Flirting With Default
As the August 2 deadline approaches, Congress continues to fight over whether and under what conditions to raise the federal debt ceiling. Both Standard and Poor’s and Moody’s have warned that they might reduce the nation’s credit rating—with potentially catastrophic effects—unless progress is made. Nearly all the major political players agree that not raising the ceiling—making the government unable to meet all its financial obligations—would be, as Treasury Secretary Geithner says, “unthinkably damaging to the economy.”
So why even flirt with disaster? Ostensibly, it’s because if we don’t act to cut spending now our growing national debt will become unmanageable. That’s nonsense. As large as our debt is, we are not broke. In fact, as I wrote last week, our supposedly unmanageable deficits would mostly disappear if we simply let the Bush tax cuts expire. The country could begin to pay off its debts if we let tax rates return to something like the level they were under the Clinton administration, rates which would still be a moderate level compared to other advanced economies. The fact is that we have a budget crisis only because we refuse to pay more in taxes. In other words, it’s not that we can’t afford to pay for things like Medicare, public education, or the national defense. It’s that we don’t really want to pay for them.

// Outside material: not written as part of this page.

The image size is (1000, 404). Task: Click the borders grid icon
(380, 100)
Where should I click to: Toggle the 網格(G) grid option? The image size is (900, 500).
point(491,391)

In fact, Republicans are using the idea that we are facing an imminent debt crisis to win political concessions in Congress and position themselves for the 2012 election. Their latest tactic is to push a balanced budget amendment—which would make negotiations like this harder in the future—designed to fail but to embarrass Democrats in the process. And, as Paul Krugman points out, while Republicans insist that the growing debt is a national crisis, they nevertheless refuse to consider raising taxes to solve that crisis—even though federal tax rates in the U.S. are about as low as they have been since the 1940s. In fact, with the economy still slow, it wouldn’t be a good time either to raise taxes or cut spending—a fiscal contraction is the last thing the economy needs. But the point is that for all their overheated talk about a national crisis Republicans don’t care much about the deficit. As Krugman says, “It has always been nothing but a club with which to beat down opposition to an ideological goal, namely the dissolution of the welfare state.”